### Data section:
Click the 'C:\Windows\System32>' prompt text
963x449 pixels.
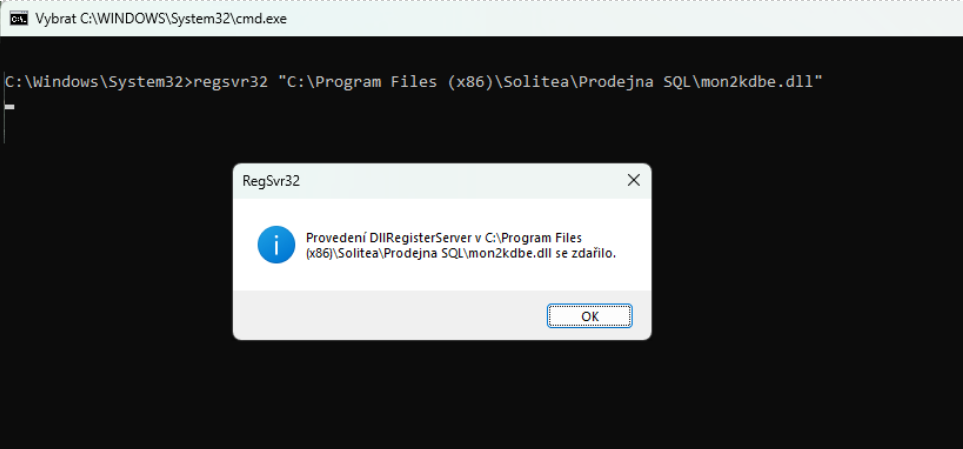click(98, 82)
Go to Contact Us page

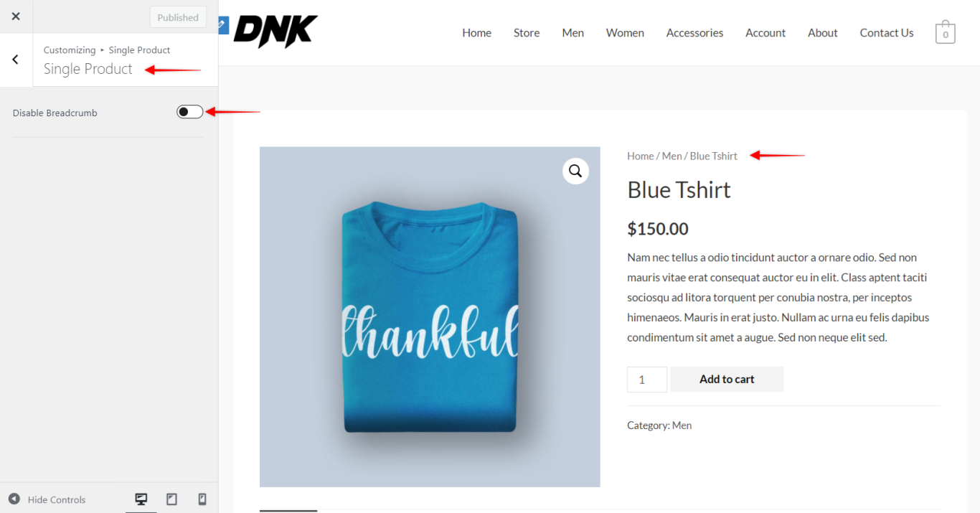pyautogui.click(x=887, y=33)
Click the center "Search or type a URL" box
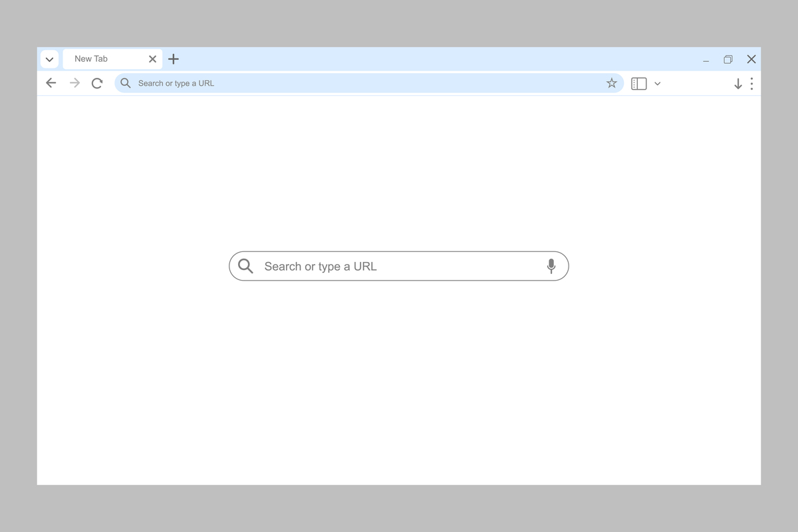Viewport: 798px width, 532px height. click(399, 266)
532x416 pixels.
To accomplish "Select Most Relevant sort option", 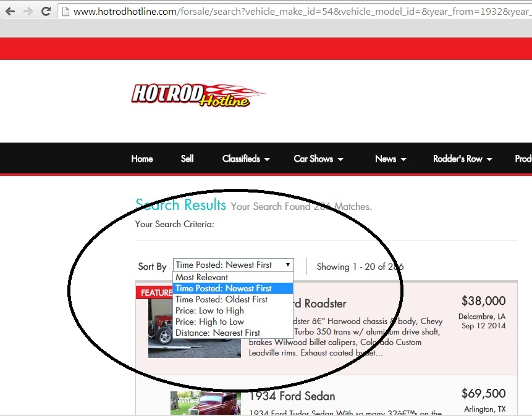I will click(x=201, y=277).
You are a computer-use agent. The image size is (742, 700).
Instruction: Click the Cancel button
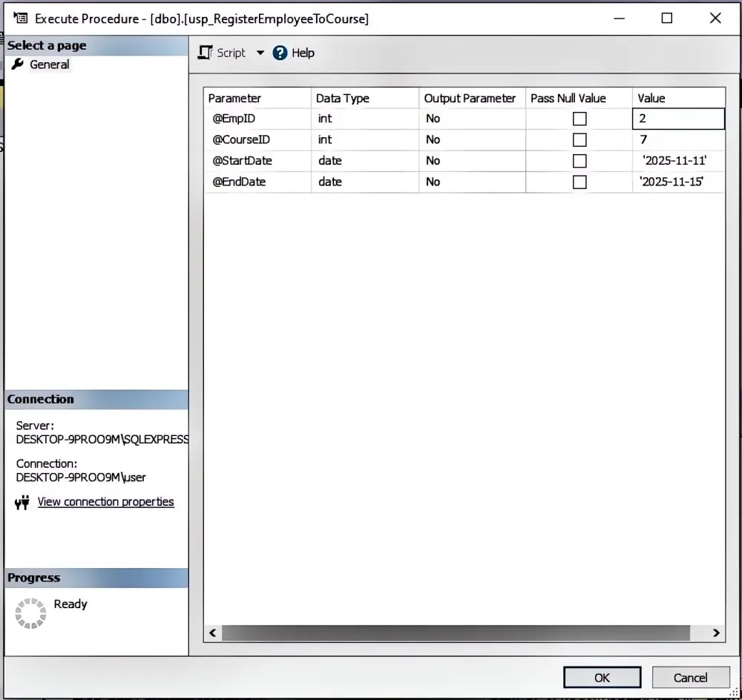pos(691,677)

### What to work on:
Pictures excluded, write out exactly and only the lines of the material from the one containing "You are a computer-use" up to and including the last line.

### Written solution:
You are a computer-use agent. The image size is (742, 700).
Instruction: Click the Cancel button
pos(691,677)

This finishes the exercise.